GSoC/GCI Archive
Google Code-in 2013 KDE

Create language trigrams for language detection in Sonnet

completed by: Levente Kurusa

mentors: Martin Sandsmark

In the spell checking/language library for KDE we're currently working on automatic language detection. To implement this, we need data files generated from a text corpus in the relevant language.

Here is a list of the trigram files we already have, so don't recreate any of these: http://quickgit.kde.org/?p=sonnet.git&a=tree&hb=8087b9c1154bf0a63384ccdc5f9b3f321b48c1ed&f=data%2Ftrigrams

The first step is to generate a plain text file containing a large amount of text in the language we're going to analyze. A good explanation for how to do it is here: http://blog.afterthedeadline.com/2009/12/04/generating-a-plain-text-corpus-from-wikipedia/ (or here, up to and including step three: http://trulymadlywordly.blogspot.ru/2011/03/creating-text-corpus-from-wikipedia.html)

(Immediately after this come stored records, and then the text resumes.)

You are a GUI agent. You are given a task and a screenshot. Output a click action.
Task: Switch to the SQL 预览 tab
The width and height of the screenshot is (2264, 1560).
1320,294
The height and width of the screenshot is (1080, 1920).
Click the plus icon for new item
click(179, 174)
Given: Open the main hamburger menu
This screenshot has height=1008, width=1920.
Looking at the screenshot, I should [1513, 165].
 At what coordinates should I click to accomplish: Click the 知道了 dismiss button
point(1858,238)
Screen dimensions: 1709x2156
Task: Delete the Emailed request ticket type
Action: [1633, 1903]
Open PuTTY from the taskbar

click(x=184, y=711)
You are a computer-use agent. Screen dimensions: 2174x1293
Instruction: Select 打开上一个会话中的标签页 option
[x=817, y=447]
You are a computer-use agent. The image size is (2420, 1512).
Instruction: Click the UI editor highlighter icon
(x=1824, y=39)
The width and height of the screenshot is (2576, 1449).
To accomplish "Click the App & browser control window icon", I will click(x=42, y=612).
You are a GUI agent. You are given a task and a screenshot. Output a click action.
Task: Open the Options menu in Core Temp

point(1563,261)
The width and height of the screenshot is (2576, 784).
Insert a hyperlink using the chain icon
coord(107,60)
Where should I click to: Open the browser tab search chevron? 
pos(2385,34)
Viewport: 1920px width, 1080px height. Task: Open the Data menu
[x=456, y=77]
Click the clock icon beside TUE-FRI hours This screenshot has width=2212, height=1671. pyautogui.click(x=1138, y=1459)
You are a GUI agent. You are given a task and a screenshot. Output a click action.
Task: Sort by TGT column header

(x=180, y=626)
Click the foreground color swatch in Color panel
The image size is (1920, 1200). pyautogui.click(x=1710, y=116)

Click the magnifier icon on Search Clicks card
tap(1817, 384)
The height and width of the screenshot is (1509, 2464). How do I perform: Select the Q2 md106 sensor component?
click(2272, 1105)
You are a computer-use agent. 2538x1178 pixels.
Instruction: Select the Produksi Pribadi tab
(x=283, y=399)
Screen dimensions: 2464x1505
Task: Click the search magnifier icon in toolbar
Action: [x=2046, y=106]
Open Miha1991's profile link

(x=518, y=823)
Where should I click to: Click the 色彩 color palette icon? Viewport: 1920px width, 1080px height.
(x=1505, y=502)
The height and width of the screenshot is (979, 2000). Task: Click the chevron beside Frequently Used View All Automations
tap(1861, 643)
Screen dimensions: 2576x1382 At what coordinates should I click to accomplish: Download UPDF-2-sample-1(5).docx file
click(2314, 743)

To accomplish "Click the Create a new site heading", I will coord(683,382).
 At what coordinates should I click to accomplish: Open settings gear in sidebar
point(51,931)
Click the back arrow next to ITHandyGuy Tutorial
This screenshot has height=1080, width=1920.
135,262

The second step is to create a trigram file for Sonnet, using the following tool: http://quickgit.kde.org/?p=scratch%2Fsandsmark%2Fgentrigrams.git. To build it open a terminal, check it out with git (git clone git://anongit.kde.org/scratch/sandsmark/gentrigrams.git), enter the folder (cd gentrigrams), run qmake to prepare for building (qmake) and finally build it (make). Then run it (./gentrigram ../path/to/corpus.txt language.trigram, where you replace "../path/to/corpus.txt" with the path to the text file you generated in the first step). This will generate a text file with trigrams and their score that you send to me (the mentor).

To complete this task you will need to do this for five languages we don't already have, look at the first link (it should be fairly straightforward to do once you've done it for one language).